I even recall during my first marriage when the marital relationship seemed to be going downhill that I built myself a garden shed and stocked it with many personal comforts. My garden shed soon became transformed into my working shed where many happy hours were spent most evenings and all weekends working away on new projects while I listened to music and plays on the radio. I even fixed up a special child seat on the working bench for my son, James, to watch me as I worked. It was only after the breakup of my first marriage that I came to realise that my working had been the place I had chosen to hide away from my wife and unhappy marriage. I also started to realise why in the past, men often spent numerous hours in their locked work and allotment sheds, where it was sacrilege for any woman ever to enter.These were the days when a man's shed was his castle.

​My twenty-five years working as a Probation Officer 
frequently brought me into contact with people who spent their lives 'hiding away' from one thing or another. Indeed, most women who didn't want sex with their husbands would hide away behind some pendeing headache. Addicts to drink or drugs would all have their secret hideaways where they kept a secret stash of their addictive substances for future use.

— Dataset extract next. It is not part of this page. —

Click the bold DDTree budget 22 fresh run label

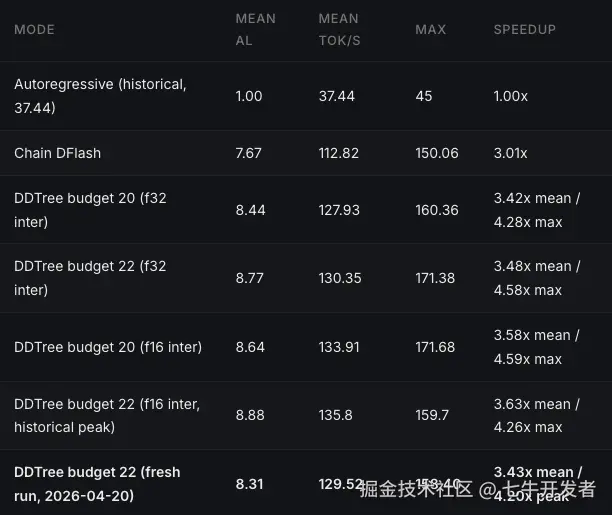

The person who presented the greatest problems in life were those who never expressed their true feelings; the ones who 'hid them away' by burying them in the deepest recesses of their unconscious mind. I have sometimes been allowed or have gained entry to these secret places of the mind, and upon hearing of the terrible, unspeakable things that children and adults have had to secretly endure for many years alone in silence, I was sickened to the stomach and wasn't at all surprised that under such psychological pain, mental anguish and physical abuse, they chose to hide away such dark experiences!


We all have secret places where we occasionally retreat to or chose to store away those experiences we do not feel able to reveal or share yet. If I was to pick my favourite secret place, it would be either under my Grandmother Fanning's dress when I was hiding away from my Granddad Fanning or that secret water grotto in Toronto where many happy hours were spent with some cool Canadian woman." William Forde: March 2nd, 2017.